## EXERCISE REQUIREMENTS
Any pictures should be dropped; everything else in the records is to be returned exactly.

## DATA RECORDS
Start of Block

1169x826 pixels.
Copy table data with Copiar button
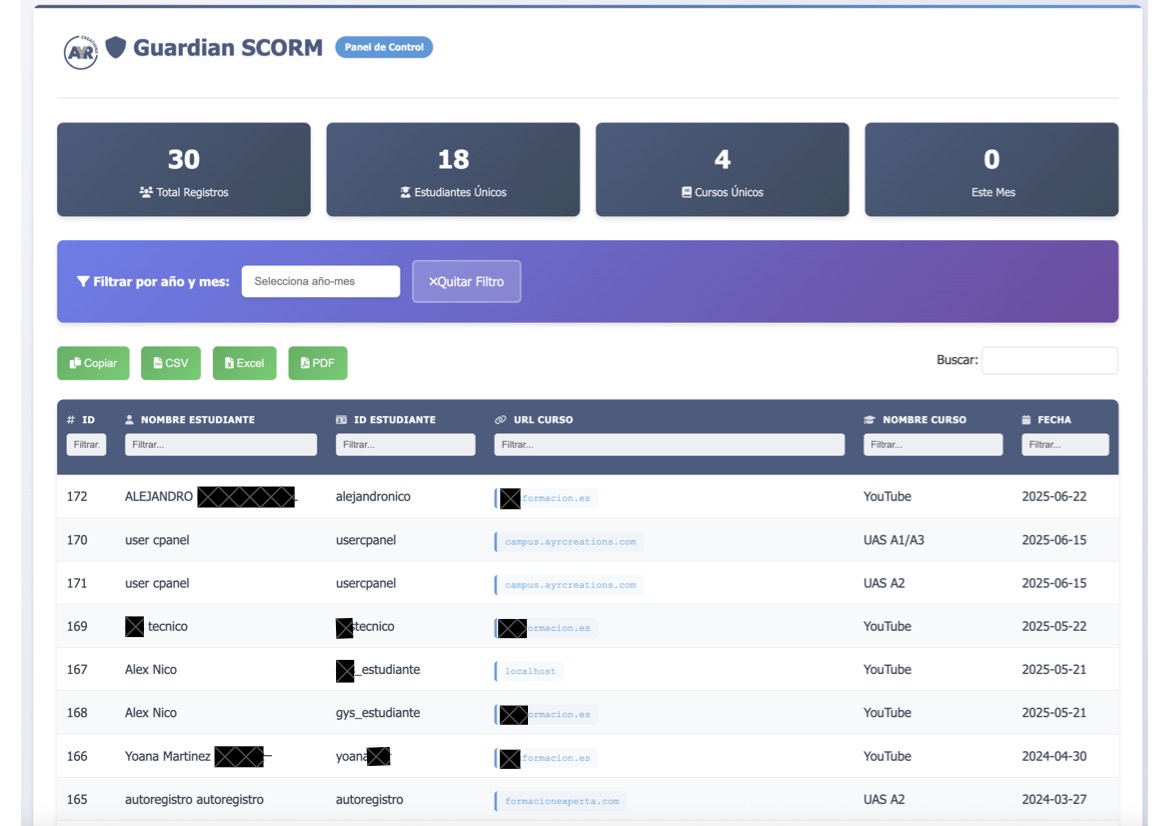click(93, 363)
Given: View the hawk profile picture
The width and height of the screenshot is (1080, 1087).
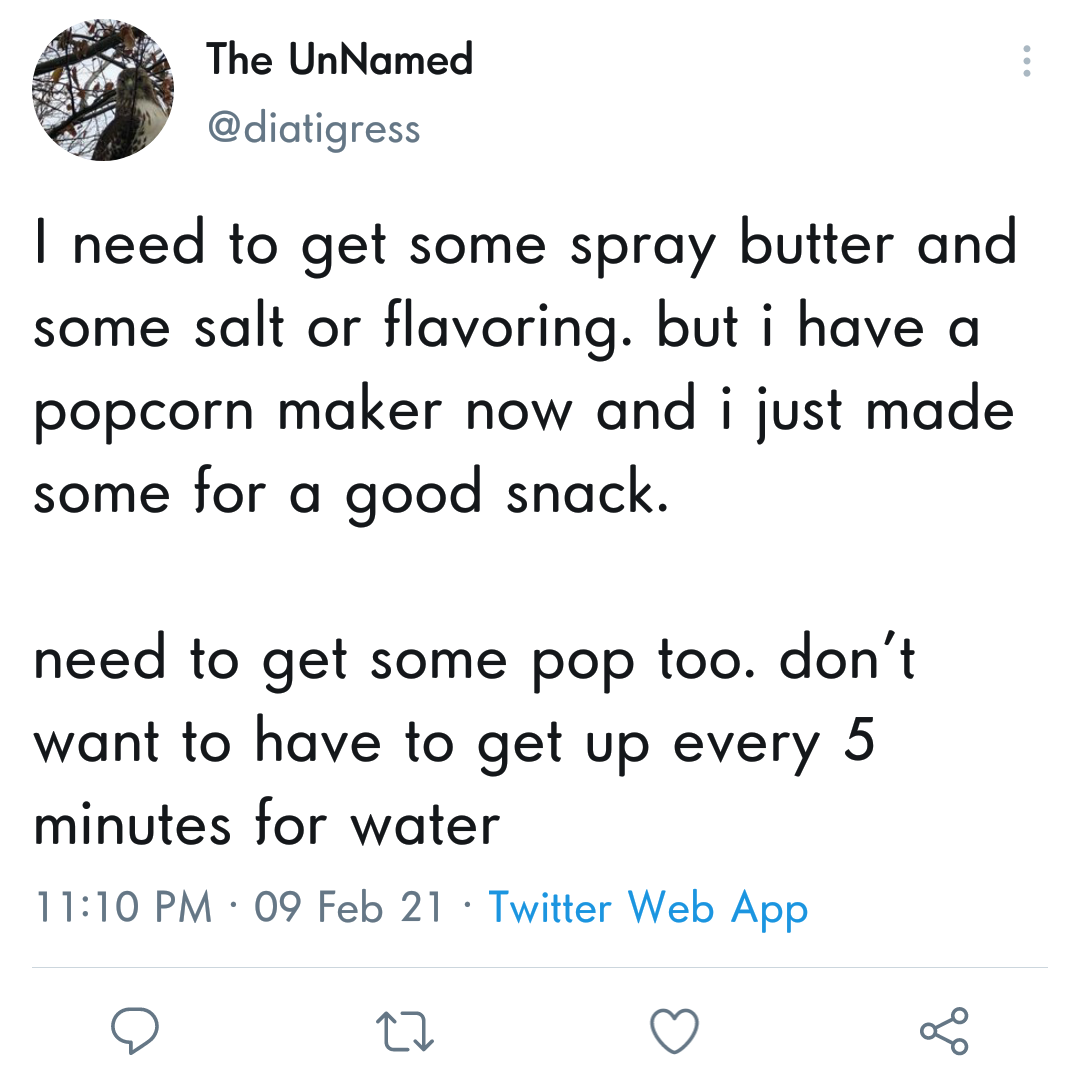Looking at the screenshot, I should click(x=103, y=90).
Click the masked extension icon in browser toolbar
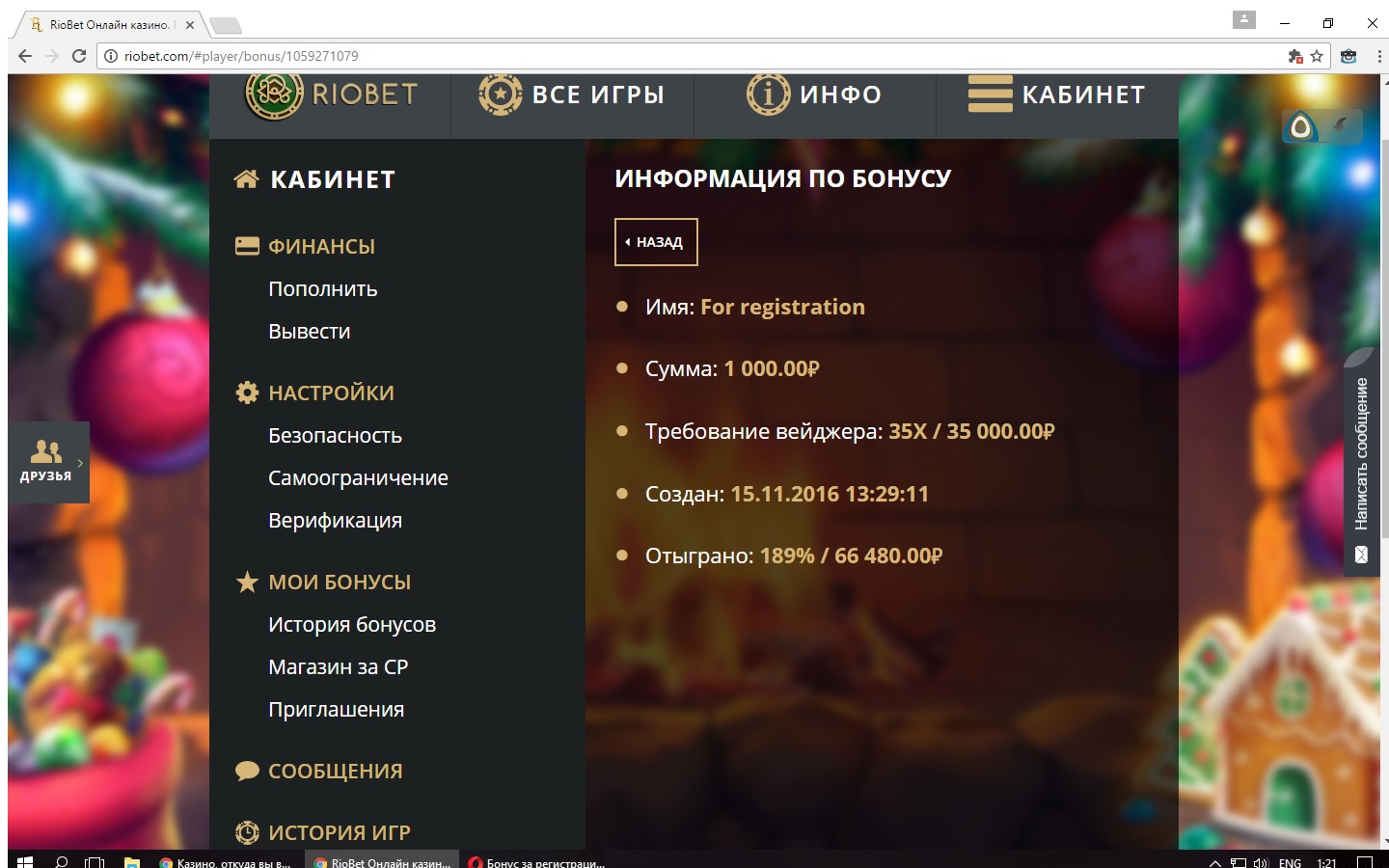The height and width of the screenshot is (868, 1389). (x=1348, y=56)
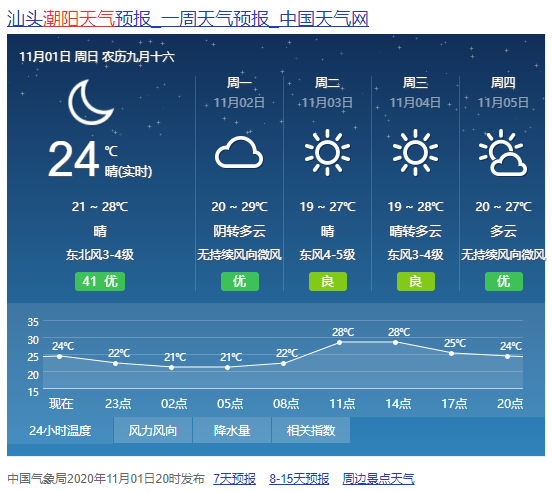Click Wednesday's 良 air quality badge
This screenshot has width=552, height=492.
416,282
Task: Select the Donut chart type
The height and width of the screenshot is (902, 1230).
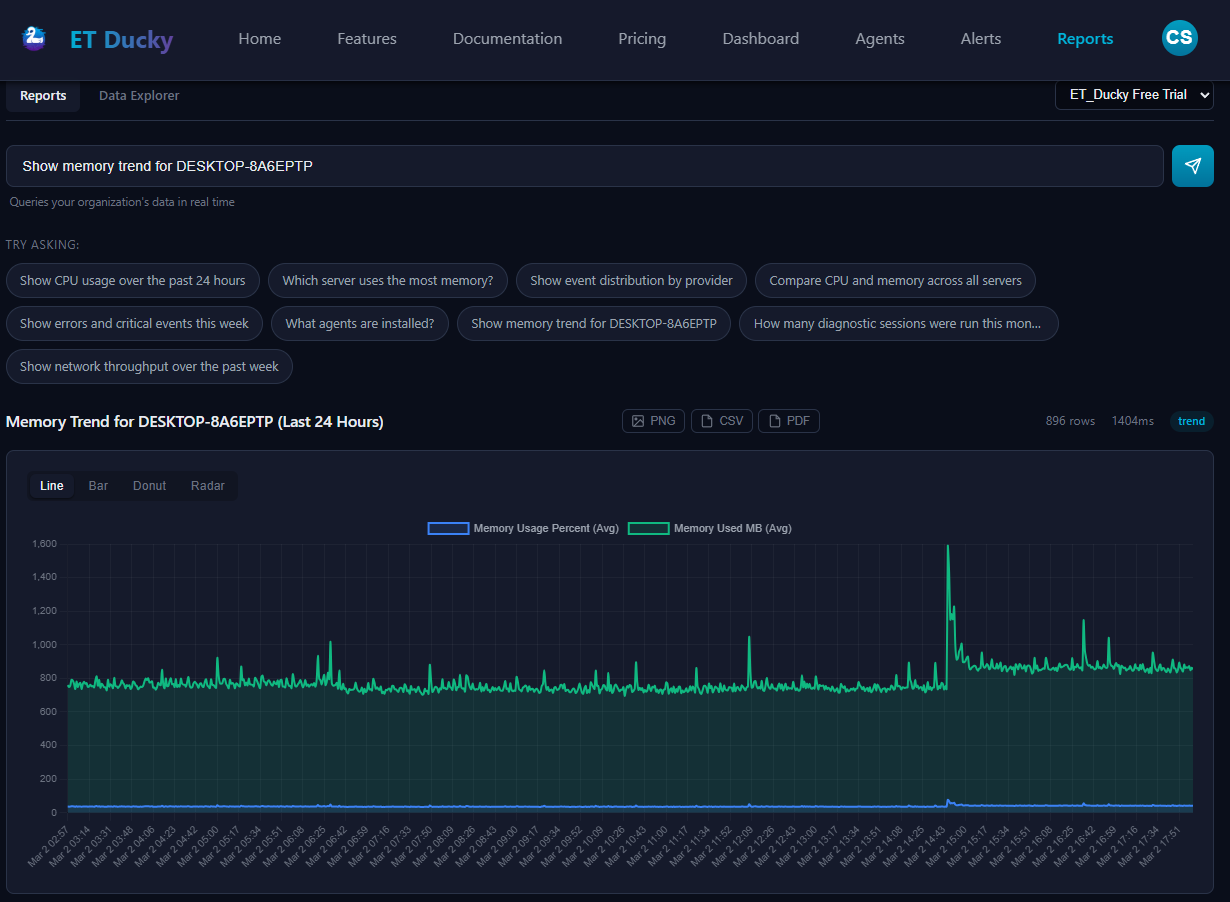Action: coord(149,485)

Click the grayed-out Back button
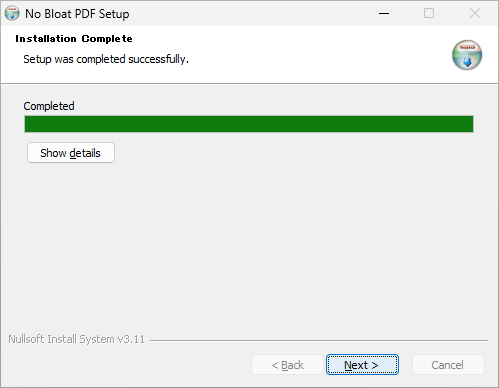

End of Block

## REPLY TO THE EXERCISE
1169x826 pixels.
Copy table data with Copiar button
click(93, 363)
Given: View the hawk profile picture
The width and height of the screenshot is (1080, 1087).
Looking at the screenshot, I should click(x=103, y=90).
Click the masked extension icon in browser toolbar
The height and width of the screenshot is (868, 1389). (x=1348, y=56)
Click Wednesday's 良 air quality badge
This screenshot has width=552, height=492.
416,282
Task: Select the Donut chart type
The height and width of the screenshot is (902, 1230).
Action: coord(149,485)

Click the grayed-out Back button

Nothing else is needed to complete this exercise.